Internet Search Requirements

This skill generates code from scratch every time. Always search the internet for:

  • Latest versions of all addons, Helm charts, and Terraform modules before generating code -- never use hardcoded versions from cached knowledge
  • Latest EKS best practices when requirements don't exactly match existing patterns
  • Addon-specific configuration for addons not fully covered in existing patterns
  • Breaking changes in new versions of addons or Terraform modules
  • Pattern 2b: KRO, ACK, and Crossplane -- these evolve rapidly.
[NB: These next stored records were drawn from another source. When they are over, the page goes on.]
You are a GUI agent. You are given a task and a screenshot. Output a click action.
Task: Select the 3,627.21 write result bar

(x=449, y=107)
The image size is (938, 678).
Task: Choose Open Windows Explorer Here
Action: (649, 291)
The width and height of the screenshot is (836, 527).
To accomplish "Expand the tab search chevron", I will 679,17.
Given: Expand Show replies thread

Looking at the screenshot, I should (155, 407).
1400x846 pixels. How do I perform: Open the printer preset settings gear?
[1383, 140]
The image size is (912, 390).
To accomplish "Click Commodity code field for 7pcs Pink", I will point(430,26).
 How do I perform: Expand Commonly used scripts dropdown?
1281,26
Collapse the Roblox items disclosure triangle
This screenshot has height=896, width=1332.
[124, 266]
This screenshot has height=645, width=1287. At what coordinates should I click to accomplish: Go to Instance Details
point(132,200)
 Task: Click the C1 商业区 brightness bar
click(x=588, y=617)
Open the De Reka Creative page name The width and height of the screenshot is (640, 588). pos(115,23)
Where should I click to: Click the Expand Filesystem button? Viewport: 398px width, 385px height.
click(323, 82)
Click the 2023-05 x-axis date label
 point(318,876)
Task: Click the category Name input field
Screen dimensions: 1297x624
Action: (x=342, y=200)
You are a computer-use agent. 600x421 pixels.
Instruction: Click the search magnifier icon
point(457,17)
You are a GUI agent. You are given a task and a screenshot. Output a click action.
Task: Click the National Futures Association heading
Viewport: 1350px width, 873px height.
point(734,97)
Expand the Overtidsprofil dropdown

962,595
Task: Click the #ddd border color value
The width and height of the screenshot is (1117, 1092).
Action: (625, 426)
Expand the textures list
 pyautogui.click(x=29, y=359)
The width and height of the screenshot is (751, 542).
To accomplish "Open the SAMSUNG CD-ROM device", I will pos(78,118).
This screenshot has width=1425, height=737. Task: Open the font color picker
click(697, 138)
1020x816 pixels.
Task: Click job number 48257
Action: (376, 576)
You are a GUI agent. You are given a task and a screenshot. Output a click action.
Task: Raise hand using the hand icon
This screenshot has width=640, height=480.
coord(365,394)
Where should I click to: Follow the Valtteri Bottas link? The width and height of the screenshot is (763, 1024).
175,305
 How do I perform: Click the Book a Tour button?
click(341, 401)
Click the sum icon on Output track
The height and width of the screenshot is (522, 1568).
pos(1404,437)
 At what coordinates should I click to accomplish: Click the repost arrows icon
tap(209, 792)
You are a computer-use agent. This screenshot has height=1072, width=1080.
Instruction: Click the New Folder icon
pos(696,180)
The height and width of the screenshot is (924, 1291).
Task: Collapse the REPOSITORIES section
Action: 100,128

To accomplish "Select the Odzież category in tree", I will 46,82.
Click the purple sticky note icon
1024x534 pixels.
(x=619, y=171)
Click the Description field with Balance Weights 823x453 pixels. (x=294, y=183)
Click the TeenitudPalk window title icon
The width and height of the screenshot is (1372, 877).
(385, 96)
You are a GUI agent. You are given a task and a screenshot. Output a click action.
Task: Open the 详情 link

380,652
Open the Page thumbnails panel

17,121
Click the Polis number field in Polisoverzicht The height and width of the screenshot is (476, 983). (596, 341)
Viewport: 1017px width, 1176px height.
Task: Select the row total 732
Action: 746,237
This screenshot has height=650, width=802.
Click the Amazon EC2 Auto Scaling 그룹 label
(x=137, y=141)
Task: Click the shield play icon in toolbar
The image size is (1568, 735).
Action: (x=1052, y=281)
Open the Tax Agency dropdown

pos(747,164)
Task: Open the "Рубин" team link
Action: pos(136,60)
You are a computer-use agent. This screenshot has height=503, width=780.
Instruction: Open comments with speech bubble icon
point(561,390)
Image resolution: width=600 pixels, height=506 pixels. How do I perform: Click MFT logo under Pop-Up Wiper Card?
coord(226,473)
Always search for latest RGD schema syntax, supported CRDs, ProviderConfig format, and known limitations

The references in this skill cover the most common scenarios. For anything beyond that, research first, then adapt.

Pattern Decision Matrix

Key distinction: All patterns use Terraform for the EKS cluster and VPC infrastructure. The patterns differ in how K8s addons and AWS addon resources are managed after the cluster exists.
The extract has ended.